The patch’s irrigation system, which is fed by a small stream, also requires cooperation. Women with upstream plots could sabotage those downstream by diverting the flow of water, while women with downstream plots could block the flow of water to flood the entire patch, causing siltation and saturation to destroy the crop. In addition to taro, harmony is cultivated in the taro patch; here, all women are considered equal, regardless of age or bloodline. This sense of peace permeates into family and village relations, which fortifies the role of women as the glue holding the village together. While much of our time in Palau has centered on things in the water, for me this lesson reinforced the duality of land and sea; that communities cannot survive on fish alone.
After saying goodbye to our gracious weekend hostesses, we headed to Palau’s foremost ‘eco theme park’ in the state of Ngardmau. A treacherous hike down steep steps and a slick rock face adjacent to a rushing river led us to a magnificent waterfall. The waterfall, a cultural heritage site of Palau, is reason enough to visit the conservation area. Recently, however, the area has been opened to tourism development by a Korean company that operates an adventure-based ‘eco theme park’, complete with a zipline and jungle ‘monorail’ (imagine the exact opposite of Disney World’s monorail).

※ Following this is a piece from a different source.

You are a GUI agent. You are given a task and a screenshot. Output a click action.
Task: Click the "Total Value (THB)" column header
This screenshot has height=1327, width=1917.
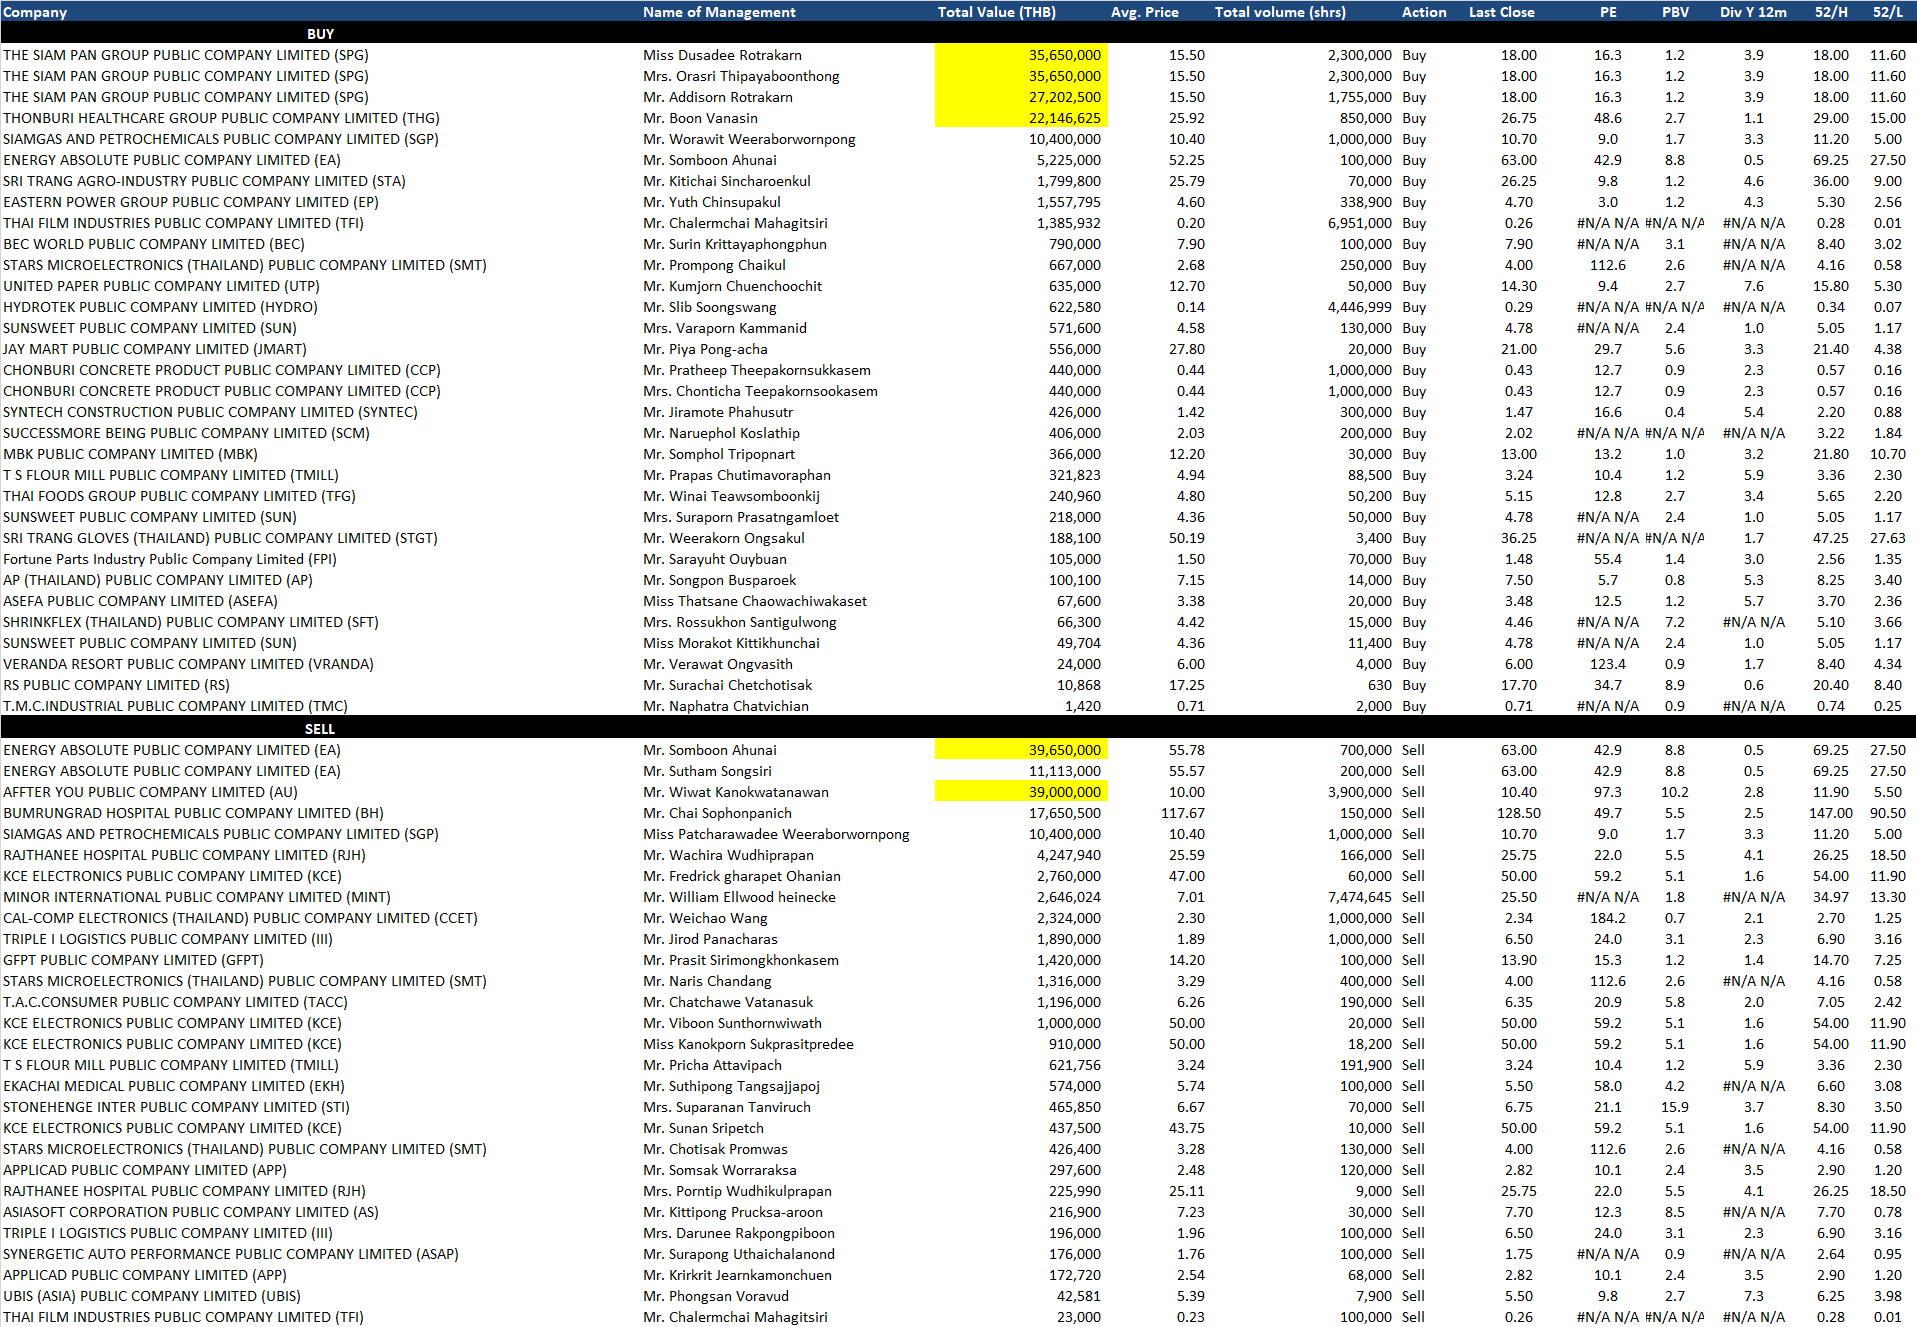996,12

Whether these attractions enhance the conservation area is up for debate. While Ngardmau state collects $10 from all visitors who enter the conservation area, tourists can choose to spend an additional $80 to zip to the waterfall from above the trees or $30 to ride the monorail to and from the waterfall. In addition to generating capital from Palau’s natural endowment, the Korean company has left its cultural footprint on this Palauan heritage site. On the deck overlooking the waterfall, placards tell the story of “The Love of the Two One-eyed Fish” – a Korean folklore that has nothing to do with Palauan culture. This “ecotourism” experience made me think that, with appropriate permission and permitting, any outsider can obscure the cultural significance of an area, and even at a profit; that “ecotourism” can be manifested in a number of ways along spectrums of ecological and social sustainability.
All in all, today we saw two extremes of ecological and social development in Palau. From the modest, traditional taro patch to the publicized, foreign ecotourism venture, we peered into Palau’s historical past and potential future in the span of a few hours. This dichotomy leaves me both hopeful and concerned for the future of Palau. My hope emanates from witnessing the continued reliance on traditional practices for subsistence in an increasingly developed environment. And although the eco park may present employment opportunities for Palauans, my concern stems from observing the power of money in cultural and environmental erosion behind the guise of ecotourism. But based on the people we have met in our time here, I remain hopeful that the future of Palau and its cultural and environmental protection are in capable hands.